— Start of Stored rows —

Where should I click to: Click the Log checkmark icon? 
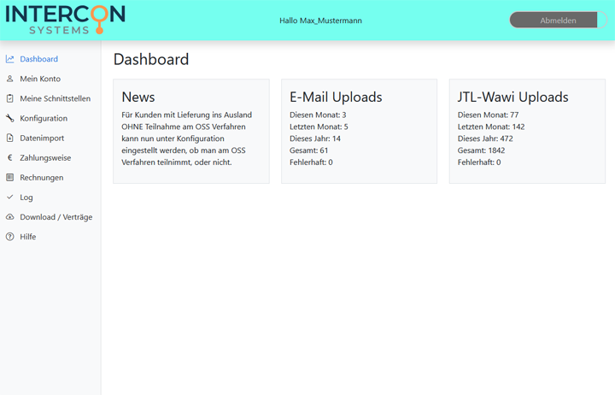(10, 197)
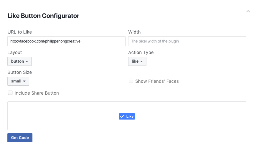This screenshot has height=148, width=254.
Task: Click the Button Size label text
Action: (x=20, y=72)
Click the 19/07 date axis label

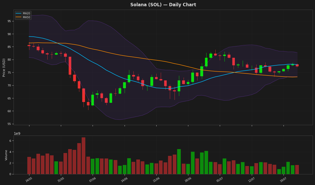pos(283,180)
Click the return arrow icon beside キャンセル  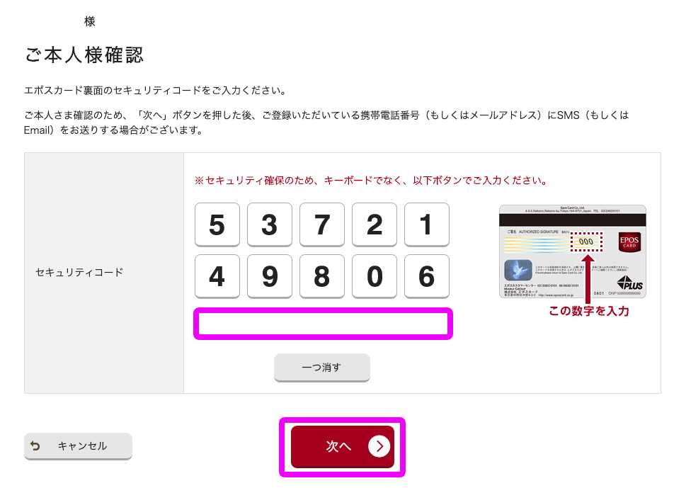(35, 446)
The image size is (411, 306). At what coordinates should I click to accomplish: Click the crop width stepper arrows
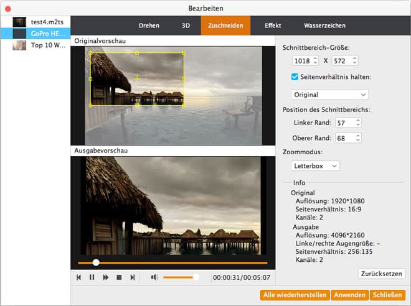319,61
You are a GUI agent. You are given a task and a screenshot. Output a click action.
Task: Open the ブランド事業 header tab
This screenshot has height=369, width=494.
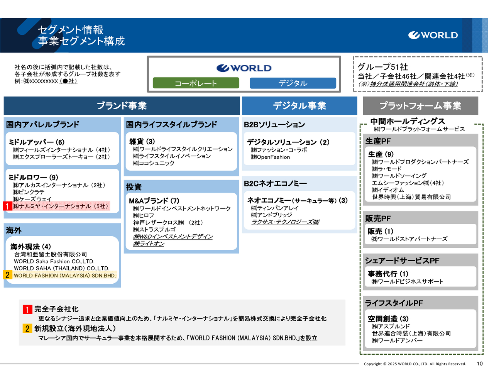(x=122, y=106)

— End of Stored rows —
— Start of Stored rows —

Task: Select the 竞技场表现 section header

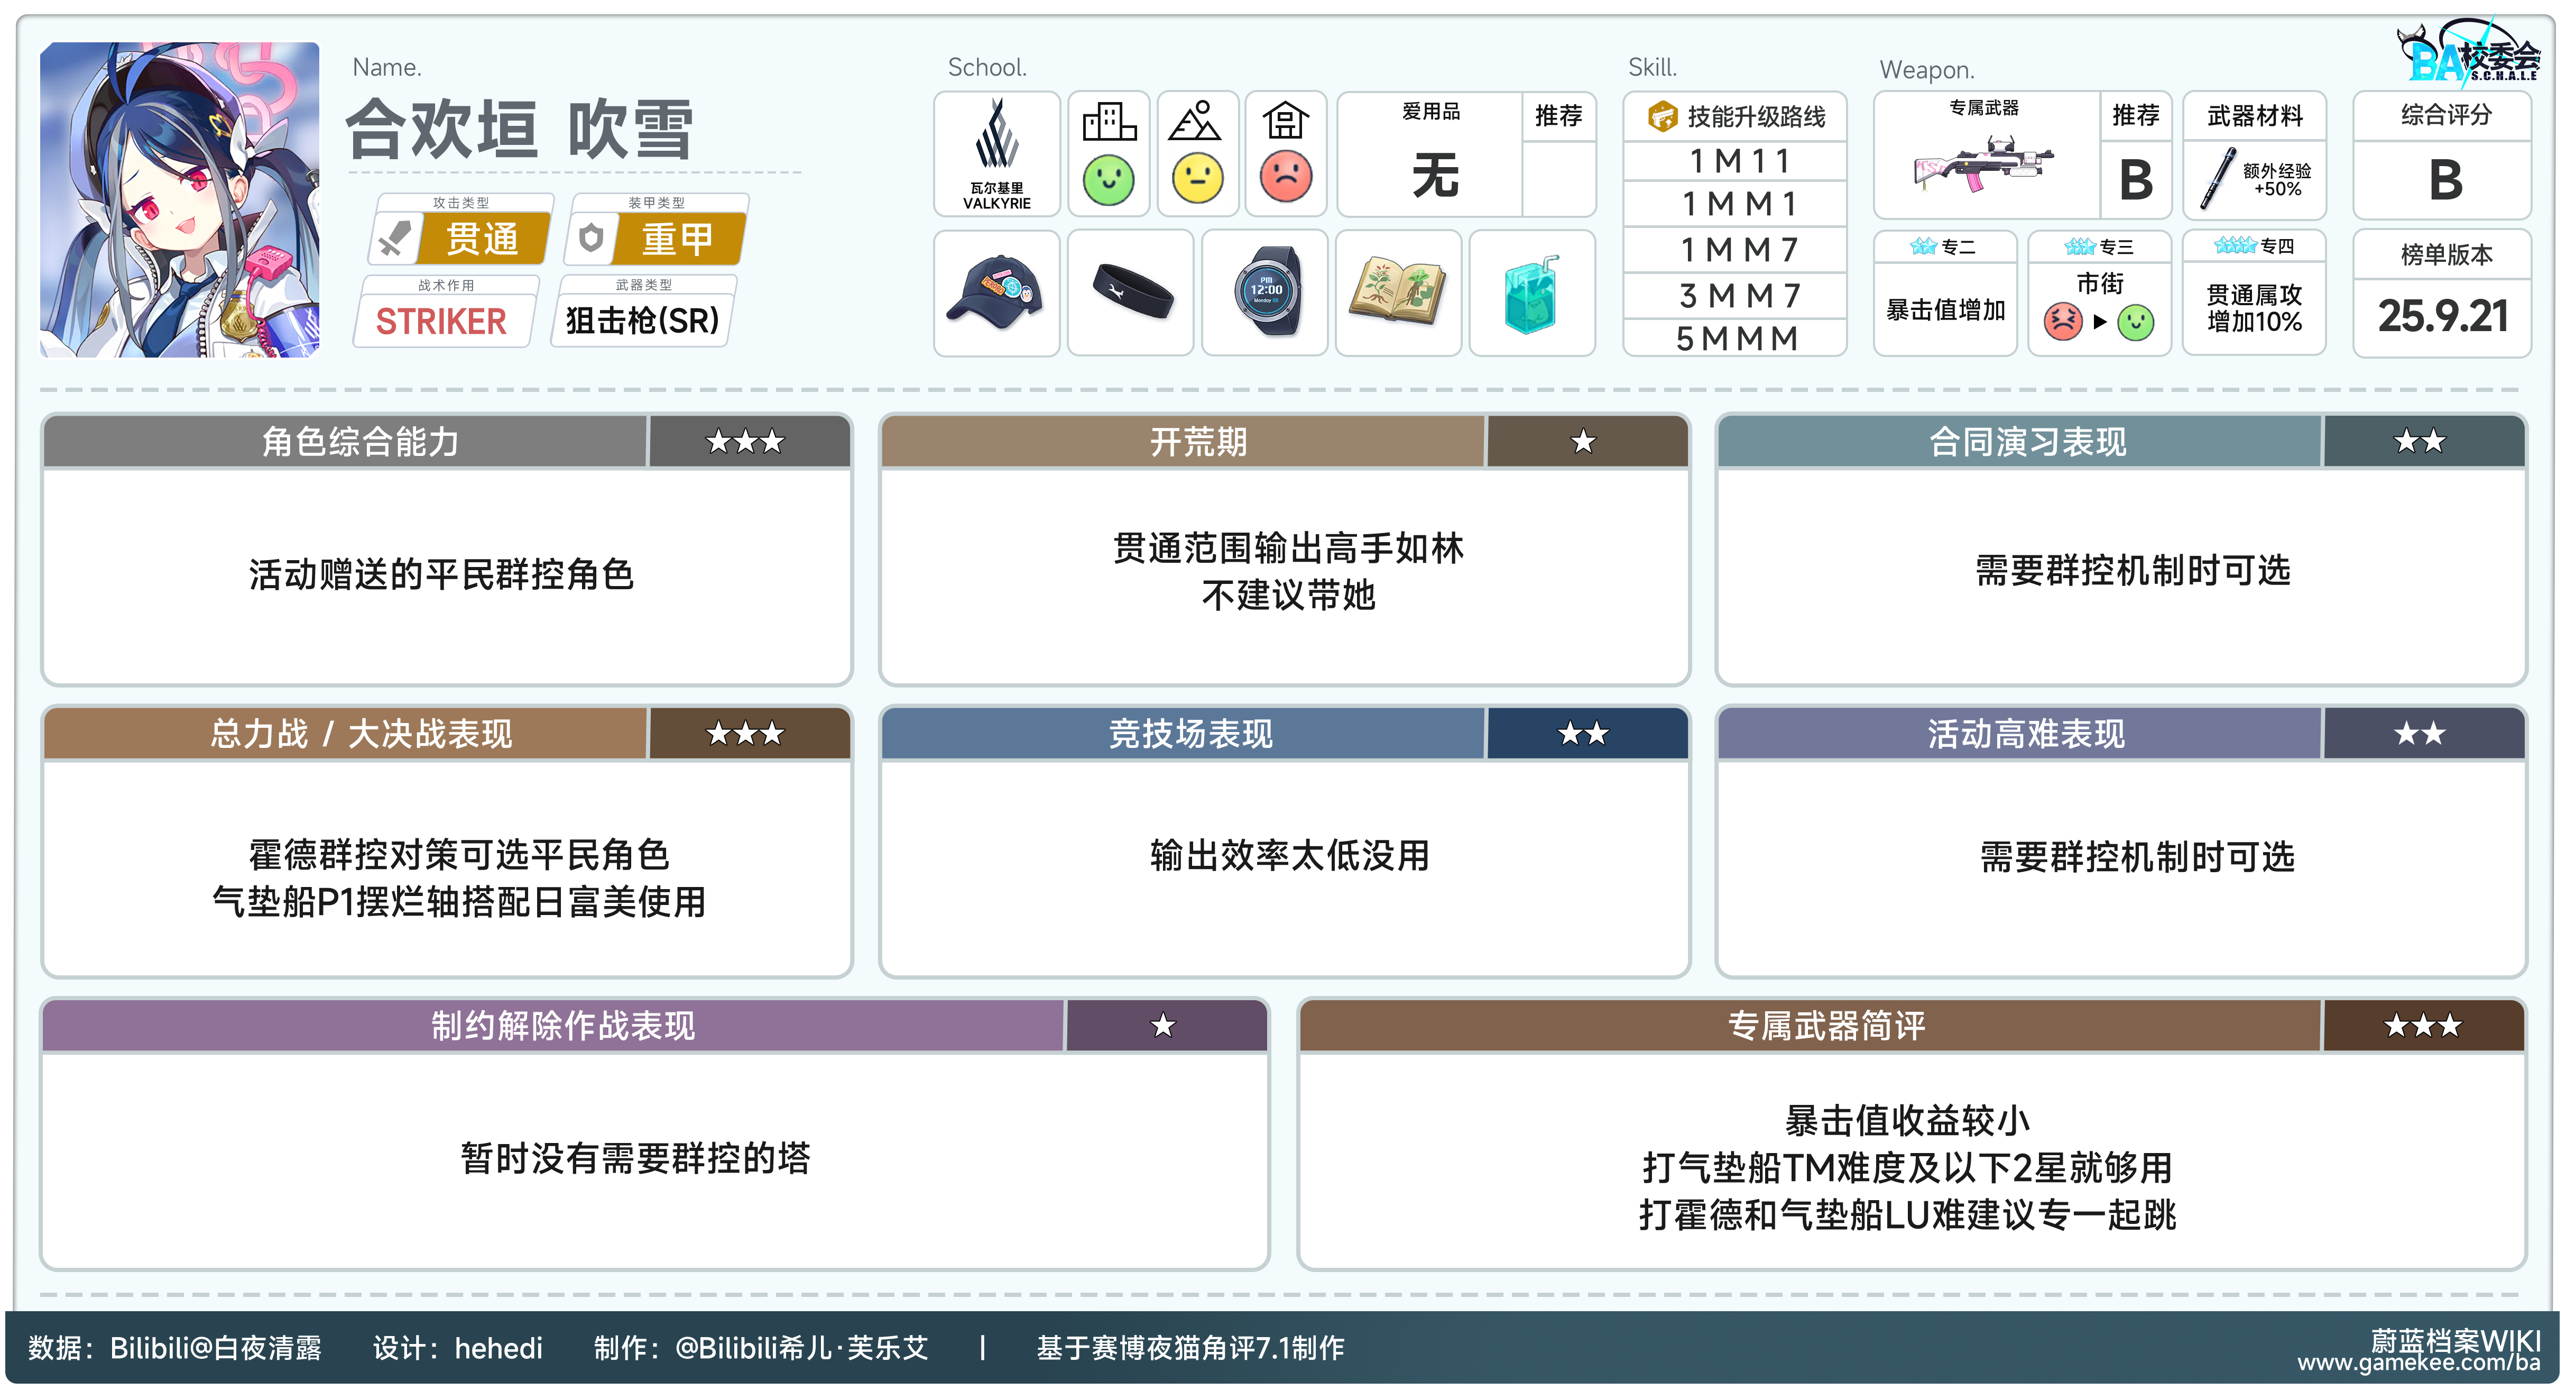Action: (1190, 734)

— End of Stored rows —

Rewrite the entries, beginning at the line that has "The image size" and stopping after the line that has "(x=122, y=106)", with "header tab" changed to "navigation tab" and nothing else altered. Leave the pictures out.

The image size is (411, 306). At what coordinates should I click to accomplish: Click the crop width stepper arrows
319,61
You are a GUI agent. You are given a task and a screenshot. Output a click action.
Task: Open the ブランド事業 navigation tab
This screenshot has height=369, width=494.
(x=122, y=106)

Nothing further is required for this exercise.